それから「もう少し一人暮らしの様子を感じたい」と言うのでベッドを背もたれに二人で並んで映画を見た。二人の間を扇風機の風だけが通っていく。エンドロールが流れ始めると、もう行かなくちゃと名残惜しそうに先輩は立ち上がった。
「今日はありがとう、タヌキちゃん」
「いえ、まぁ、役に立ったんなら、いいです」
「ふふ、そうだね。とても参考になったよ」
先輩はおかしそうに肩を揺すって笑う。扇風機、もしくは一人暮らしの何が参考になったのかはやっぱり分からないが、本人がそう言うならそうなんだろう。
「また来てもいいかな」
「え、はぁ、まぁ、いいですけど……扇風機買った方が早いと思いますよ?」
「……そうだね、それも……考慮しておくよ」
すぐそこに車が来ているから、と玄関で別れを告げる。

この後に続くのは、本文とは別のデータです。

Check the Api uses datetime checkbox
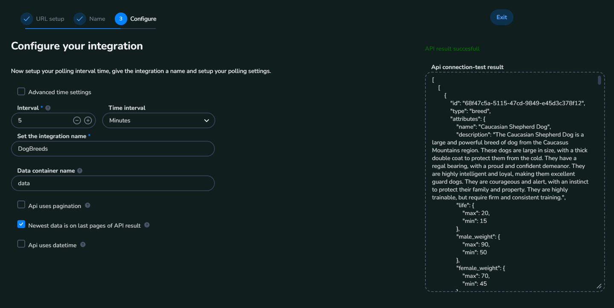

ガチャン、と音をたてて閉まった扉がいつもより重く感じた。再生が終わったテレビからはニュースが流れてて、ちゃぶ台の上には空っぽのグラスが二つ。遊ぶ相手がいなくなった扇風機が、寂しそうに風を送ってきた。いつものように一人になった部屋は、なぜだかとても広く感じられた。